··· DATA SHOWN

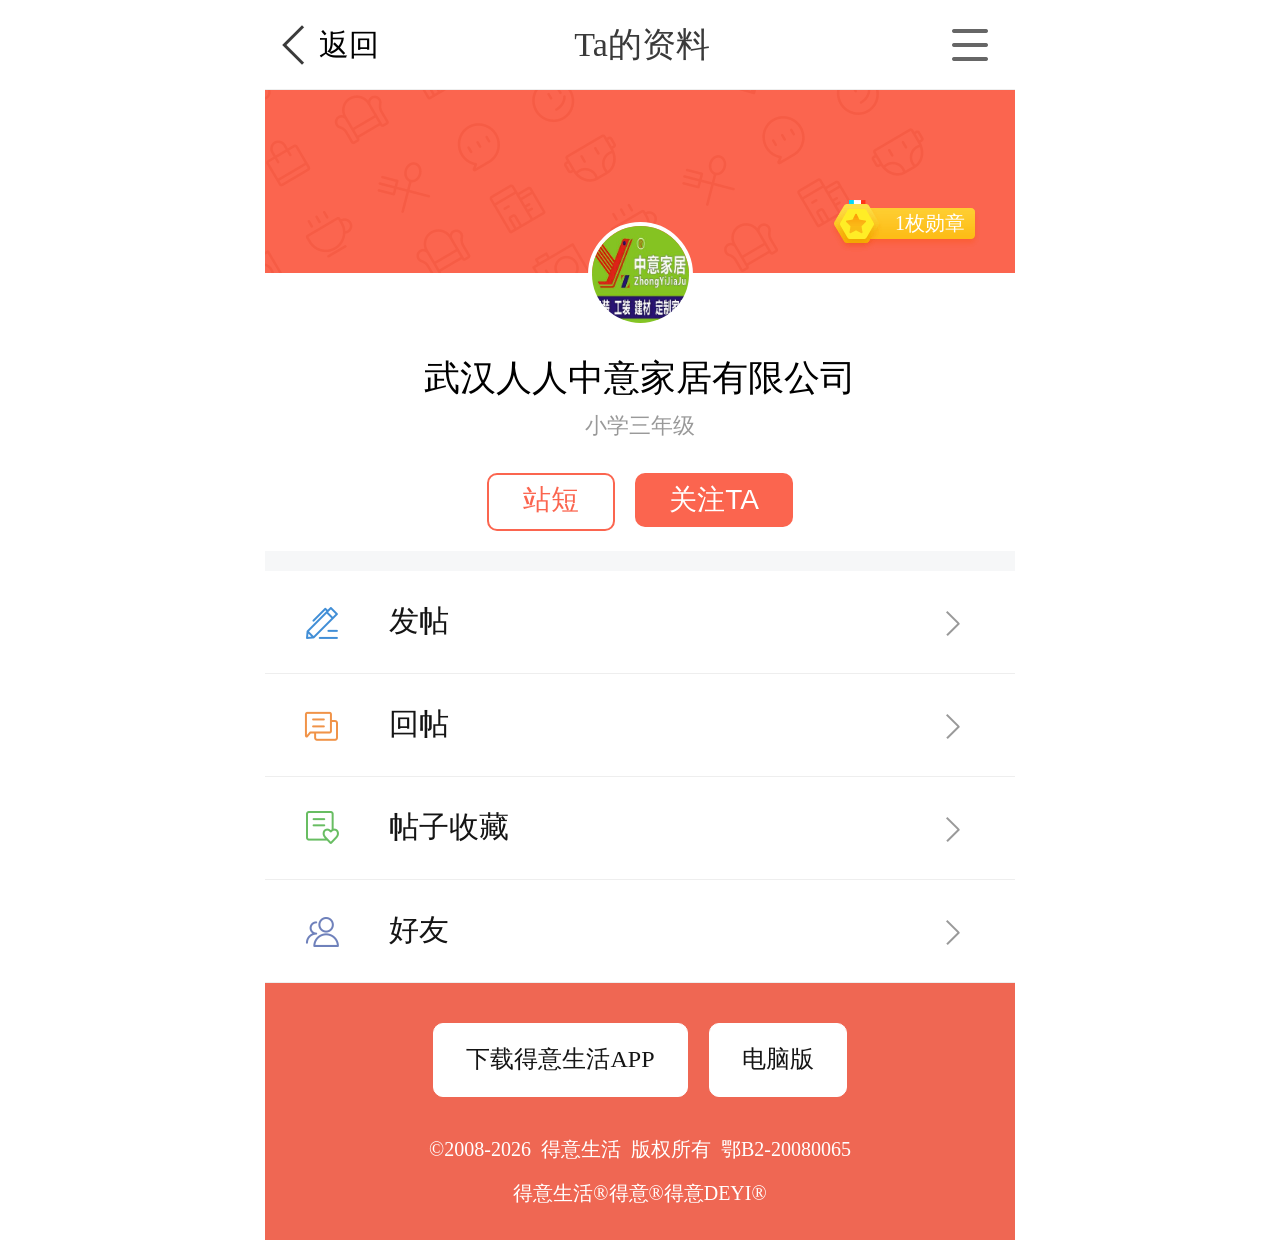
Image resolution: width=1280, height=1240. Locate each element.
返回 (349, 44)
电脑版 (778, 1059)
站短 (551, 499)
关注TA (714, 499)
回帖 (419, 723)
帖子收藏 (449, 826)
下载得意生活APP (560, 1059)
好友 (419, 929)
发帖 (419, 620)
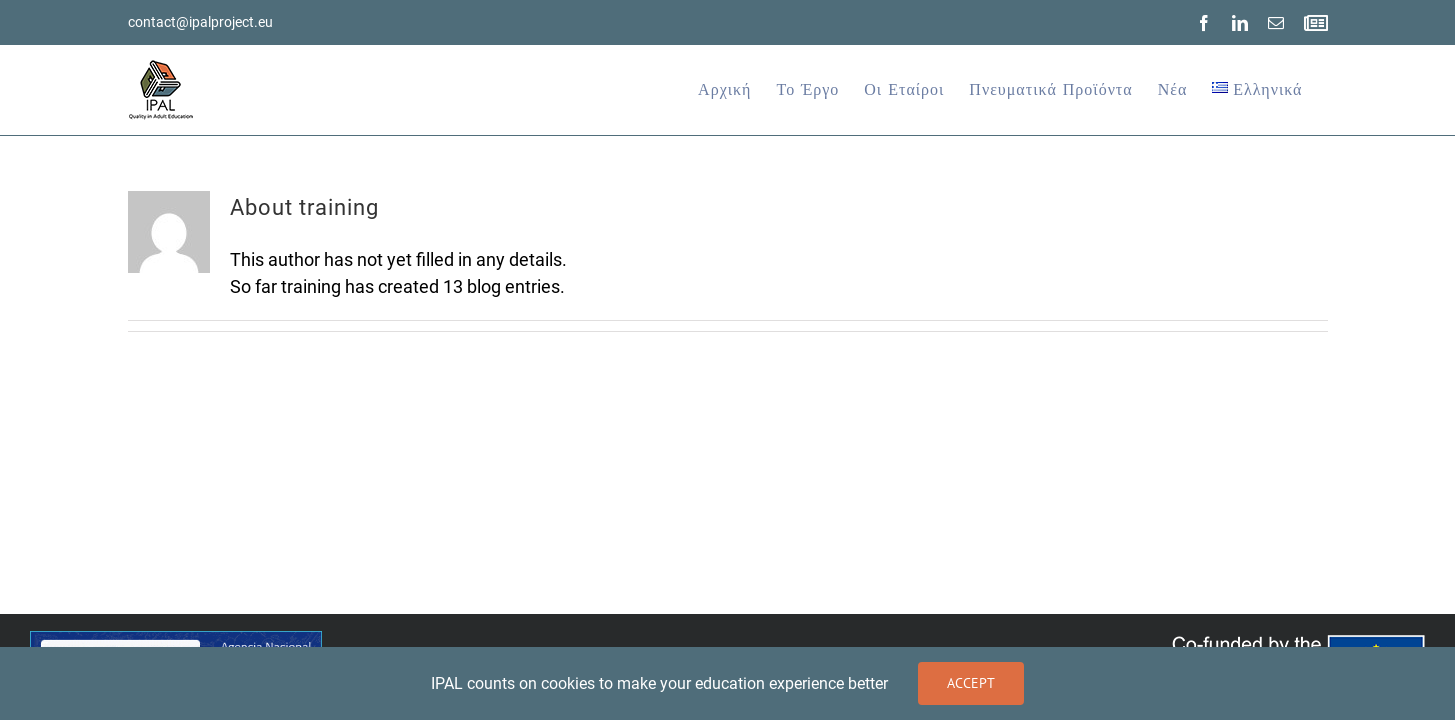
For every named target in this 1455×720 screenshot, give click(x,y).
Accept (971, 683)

······

Rewrite the lines from the one containing "电脑版 (778, 1059)" through the last line, requests included, with each coordinate in the answers multiplied by 2.15 and rounded to a whole number, halves rounded up. Leave the pictures out.

电脑版 (1673, 2277)
站短 (1185, 1073)
关注TA (1535, 1073)
回帖 (901, 1554)
帖子收藏 (965, 1776)
下载得意生活APP (1204, 2277)
好友 (901, 1997)
发帖 (901, 1333)
For every named target in this 1455×720 screenshot, give click(x,y).
Accept (2088, 1468)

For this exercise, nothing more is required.